The Fiji Senior League, or the Digicel Senior League for sponsorship reasons, is the second-highest division within the Fijian football league system after the Fiji Premier League. It is contested by ten teams with two groups, one of six teams and the other of four teams. The league is run and overseen by the Fiji Football Association in Fiji.
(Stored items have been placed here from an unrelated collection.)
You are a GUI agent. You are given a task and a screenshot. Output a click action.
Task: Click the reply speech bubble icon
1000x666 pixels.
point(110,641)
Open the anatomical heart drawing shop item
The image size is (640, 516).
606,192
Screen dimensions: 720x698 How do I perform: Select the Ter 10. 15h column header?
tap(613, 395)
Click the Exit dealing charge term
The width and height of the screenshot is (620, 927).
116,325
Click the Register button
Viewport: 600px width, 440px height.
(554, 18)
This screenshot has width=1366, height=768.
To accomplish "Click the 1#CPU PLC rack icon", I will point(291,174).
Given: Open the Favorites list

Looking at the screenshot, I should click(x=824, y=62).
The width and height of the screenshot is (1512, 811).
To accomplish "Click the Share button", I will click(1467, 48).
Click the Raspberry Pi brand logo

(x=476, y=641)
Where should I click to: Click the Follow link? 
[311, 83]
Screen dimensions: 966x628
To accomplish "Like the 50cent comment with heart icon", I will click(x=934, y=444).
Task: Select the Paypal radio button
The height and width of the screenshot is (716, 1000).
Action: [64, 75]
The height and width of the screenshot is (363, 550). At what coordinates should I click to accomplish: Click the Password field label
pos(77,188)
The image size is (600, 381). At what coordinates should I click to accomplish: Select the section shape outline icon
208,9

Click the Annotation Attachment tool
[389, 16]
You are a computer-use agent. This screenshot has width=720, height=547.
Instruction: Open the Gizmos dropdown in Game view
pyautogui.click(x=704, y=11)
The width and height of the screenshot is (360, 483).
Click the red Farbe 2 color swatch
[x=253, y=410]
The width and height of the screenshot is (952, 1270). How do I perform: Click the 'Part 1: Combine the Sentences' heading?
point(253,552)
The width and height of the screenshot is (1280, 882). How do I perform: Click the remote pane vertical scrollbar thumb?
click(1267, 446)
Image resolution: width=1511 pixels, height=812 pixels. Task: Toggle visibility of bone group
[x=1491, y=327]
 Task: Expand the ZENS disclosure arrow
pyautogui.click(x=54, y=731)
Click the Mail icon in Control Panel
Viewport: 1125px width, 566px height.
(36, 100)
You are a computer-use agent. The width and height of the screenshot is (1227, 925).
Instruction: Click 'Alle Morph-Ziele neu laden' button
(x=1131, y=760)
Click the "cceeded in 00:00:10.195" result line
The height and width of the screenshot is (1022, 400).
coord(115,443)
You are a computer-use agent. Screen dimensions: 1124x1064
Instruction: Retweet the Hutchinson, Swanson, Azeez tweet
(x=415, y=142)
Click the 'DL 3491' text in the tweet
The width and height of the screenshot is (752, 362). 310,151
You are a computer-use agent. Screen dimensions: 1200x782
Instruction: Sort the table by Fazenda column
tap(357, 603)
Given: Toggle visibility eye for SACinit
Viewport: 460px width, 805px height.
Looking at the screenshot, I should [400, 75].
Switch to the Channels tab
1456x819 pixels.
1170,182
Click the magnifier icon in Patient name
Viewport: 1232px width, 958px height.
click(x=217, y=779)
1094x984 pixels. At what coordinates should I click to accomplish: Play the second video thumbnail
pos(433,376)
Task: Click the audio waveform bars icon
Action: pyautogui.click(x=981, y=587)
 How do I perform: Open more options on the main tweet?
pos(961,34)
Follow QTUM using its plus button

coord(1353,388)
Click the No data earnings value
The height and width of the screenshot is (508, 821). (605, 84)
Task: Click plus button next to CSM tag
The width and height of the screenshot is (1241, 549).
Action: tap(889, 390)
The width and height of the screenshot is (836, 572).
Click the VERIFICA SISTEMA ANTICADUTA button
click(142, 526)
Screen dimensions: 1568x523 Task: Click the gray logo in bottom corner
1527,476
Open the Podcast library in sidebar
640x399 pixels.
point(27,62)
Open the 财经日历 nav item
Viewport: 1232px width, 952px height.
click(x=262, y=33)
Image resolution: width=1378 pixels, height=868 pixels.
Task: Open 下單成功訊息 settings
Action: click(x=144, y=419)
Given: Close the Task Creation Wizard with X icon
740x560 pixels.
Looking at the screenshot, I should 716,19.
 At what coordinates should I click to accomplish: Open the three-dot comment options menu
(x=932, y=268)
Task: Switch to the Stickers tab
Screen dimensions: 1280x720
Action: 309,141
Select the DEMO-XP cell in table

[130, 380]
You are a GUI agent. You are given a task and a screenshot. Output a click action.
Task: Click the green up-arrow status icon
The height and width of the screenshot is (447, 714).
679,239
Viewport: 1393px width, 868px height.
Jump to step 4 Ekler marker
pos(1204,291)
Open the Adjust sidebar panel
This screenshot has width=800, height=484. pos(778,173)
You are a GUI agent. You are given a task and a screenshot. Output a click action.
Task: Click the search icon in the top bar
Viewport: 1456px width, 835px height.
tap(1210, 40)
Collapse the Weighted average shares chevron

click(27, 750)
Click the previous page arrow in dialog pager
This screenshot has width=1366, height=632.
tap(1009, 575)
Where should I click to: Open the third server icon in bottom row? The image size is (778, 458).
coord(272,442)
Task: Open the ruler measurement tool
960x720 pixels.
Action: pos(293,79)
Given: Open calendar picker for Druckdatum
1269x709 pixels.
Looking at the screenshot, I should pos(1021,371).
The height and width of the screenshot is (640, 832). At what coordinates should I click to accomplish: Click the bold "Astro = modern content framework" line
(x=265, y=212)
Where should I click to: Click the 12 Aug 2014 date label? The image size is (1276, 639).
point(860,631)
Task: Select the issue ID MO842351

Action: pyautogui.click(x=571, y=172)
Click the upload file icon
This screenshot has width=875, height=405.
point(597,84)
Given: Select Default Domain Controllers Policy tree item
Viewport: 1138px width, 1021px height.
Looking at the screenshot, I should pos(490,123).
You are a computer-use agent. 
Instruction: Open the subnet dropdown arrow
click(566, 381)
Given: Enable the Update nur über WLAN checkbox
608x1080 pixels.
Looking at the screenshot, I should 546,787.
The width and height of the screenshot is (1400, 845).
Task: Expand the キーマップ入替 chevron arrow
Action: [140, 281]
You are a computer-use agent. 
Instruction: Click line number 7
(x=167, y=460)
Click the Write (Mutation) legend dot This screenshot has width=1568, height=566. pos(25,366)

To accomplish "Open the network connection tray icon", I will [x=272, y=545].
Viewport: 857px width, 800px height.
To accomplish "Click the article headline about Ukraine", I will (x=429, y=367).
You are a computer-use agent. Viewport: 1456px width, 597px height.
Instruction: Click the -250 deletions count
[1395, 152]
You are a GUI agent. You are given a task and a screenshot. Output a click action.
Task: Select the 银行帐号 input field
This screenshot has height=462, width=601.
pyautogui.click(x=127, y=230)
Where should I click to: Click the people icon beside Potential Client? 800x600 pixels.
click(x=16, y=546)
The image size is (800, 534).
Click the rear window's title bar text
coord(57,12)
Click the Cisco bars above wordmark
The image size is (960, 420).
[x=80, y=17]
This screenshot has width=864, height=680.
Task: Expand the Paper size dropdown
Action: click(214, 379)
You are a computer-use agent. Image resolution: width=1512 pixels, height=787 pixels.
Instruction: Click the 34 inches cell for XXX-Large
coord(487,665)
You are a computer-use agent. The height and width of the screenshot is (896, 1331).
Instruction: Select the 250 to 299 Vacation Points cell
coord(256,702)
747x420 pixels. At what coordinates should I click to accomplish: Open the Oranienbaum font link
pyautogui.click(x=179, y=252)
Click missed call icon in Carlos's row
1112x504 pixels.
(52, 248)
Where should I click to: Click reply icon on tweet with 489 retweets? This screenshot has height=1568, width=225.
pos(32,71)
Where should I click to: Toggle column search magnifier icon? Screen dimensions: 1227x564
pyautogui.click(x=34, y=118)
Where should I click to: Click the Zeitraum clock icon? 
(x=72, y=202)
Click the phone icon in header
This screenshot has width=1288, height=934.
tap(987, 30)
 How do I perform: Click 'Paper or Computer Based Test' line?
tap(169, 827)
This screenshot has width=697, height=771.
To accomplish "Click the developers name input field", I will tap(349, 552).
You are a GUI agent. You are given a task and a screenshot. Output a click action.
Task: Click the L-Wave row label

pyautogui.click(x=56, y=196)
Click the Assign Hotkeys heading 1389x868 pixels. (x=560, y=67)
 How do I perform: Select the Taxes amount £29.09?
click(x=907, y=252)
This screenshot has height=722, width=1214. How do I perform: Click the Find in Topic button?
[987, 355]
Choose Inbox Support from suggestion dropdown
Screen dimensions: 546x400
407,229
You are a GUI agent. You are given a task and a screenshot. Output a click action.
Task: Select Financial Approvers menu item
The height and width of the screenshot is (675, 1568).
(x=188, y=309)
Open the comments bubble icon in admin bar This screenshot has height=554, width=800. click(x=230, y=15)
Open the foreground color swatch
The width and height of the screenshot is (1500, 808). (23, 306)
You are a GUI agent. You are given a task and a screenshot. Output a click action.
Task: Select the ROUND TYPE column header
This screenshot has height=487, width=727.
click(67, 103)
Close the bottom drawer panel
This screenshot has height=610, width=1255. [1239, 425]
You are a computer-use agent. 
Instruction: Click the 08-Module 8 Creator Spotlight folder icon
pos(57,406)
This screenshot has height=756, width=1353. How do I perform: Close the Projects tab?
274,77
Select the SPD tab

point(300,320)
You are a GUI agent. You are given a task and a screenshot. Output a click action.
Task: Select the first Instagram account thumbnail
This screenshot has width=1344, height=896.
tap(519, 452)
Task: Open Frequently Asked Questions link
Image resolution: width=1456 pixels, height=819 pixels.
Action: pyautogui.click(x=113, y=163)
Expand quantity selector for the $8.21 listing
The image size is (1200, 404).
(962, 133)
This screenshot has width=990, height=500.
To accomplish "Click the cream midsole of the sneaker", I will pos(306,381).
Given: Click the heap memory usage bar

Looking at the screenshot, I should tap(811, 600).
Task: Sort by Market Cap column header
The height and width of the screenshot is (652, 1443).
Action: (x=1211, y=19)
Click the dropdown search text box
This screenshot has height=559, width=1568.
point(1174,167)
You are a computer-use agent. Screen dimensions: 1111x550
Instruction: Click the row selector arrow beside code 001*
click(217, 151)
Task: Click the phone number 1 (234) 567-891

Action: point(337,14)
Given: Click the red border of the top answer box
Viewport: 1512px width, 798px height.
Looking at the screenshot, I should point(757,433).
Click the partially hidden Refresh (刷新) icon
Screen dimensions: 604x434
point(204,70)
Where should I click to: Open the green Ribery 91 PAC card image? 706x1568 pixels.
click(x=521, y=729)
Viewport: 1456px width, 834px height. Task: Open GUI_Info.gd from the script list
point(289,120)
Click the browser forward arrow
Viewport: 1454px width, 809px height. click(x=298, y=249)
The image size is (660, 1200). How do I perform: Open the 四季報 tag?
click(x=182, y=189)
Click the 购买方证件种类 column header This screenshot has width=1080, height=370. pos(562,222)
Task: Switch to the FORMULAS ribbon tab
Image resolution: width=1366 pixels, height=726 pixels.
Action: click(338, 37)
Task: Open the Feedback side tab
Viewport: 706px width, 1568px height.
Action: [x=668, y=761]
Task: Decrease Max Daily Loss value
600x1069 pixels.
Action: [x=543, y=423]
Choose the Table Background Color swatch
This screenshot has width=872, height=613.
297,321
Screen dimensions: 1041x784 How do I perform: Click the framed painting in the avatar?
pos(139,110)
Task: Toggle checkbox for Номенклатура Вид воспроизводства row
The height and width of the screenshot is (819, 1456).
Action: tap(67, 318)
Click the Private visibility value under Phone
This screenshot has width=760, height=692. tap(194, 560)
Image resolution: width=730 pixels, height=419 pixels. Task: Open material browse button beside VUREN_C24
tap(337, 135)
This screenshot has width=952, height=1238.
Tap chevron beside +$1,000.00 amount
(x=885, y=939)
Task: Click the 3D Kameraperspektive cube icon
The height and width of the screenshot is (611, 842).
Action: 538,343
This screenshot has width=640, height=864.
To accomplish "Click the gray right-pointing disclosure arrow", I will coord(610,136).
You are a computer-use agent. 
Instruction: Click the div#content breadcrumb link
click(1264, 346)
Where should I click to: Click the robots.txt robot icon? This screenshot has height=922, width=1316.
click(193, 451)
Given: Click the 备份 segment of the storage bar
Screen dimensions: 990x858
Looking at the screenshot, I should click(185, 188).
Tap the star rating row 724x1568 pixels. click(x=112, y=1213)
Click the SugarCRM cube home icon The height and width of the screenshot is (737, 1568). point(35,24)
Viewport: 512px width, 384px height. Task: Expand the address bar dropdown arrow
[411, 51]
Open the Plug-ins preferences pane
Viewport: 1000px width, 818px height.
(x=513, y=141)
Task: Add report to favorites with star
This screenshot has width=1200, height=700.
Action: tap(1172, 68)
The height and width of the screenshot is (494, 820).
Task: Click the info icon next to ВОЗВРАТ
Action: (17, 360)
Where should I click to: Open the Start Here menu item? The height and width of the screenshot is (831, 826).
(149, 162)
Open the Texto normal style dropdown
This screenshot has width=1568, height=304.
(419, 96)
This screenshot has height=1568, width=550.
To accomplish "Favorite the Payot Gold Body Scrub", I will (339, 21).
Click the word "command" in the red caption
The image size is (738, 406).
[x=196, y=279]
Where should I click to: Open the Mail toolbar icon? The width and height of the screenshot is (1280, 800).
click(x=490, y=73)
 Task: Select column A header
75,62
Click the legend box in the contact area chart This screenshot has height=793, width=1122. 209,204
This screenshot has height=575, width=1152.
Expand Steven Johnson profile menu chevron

The champions of the Fiji Senior League are promoted to the Premier League with the other promotion coming from the play-offs. The league starts in February / March. The senior league is popular to "blood" the Fiji youth players to prepare them for professional football.

==Current clubs==

===Viti Levu Zone===
- Lami F.C.
- Rakiraki F.C.
- Tailevu Naitasiri F.C.
- Tailevu North F.C.

===Vanua Levu Zone===
- Bua FC
- Dreketi FC
- Nadogo FC
- Seaqaqa FC
- Savusavu FC
- Taveuni FC

==Previous winners==

===Viti Levu Zone===
- 2014: Tailevu Naitasiri F.C. - Promoted to 2015 Fiji Premier League
- 2016: Rakiraki F.C. - Promoted to 2017 Fiji Premier League
- 2017: Tavua F.C. - Promoted to 2018 Fiji Premier League
- 2018: Nasinu F.C. - Promoted to 2019 Fiji Premier League
- 2019: Navua F.C. - Promoted to 2020 Fiji Premier League
- 2020: Nadroga F.C. - Promoted to 2021 Fiji Premier League
- 2022: Tavua F.C. - Promoted to 2023 Fiji Premier League
- 2023: Nasinu F.C. - Promoted to 2024 Fiji Premier League
- 2024: Tavua F.C. - Promoted to 2024 Fiji Premier League

===Vanua Levu Zone===

- 2015: Dreketi F.C. - Promoted to 2016 Fiji Premier League
- 2016: Bua F.C.
- 2017: Seaqaqa F.C.
- 2019: Savusavu F.C.
- 2020: Bua F.C.
- 2022: Seaqaqa F.C.
- 2023: Savusavu F.C.
- 2024: Bua F.C.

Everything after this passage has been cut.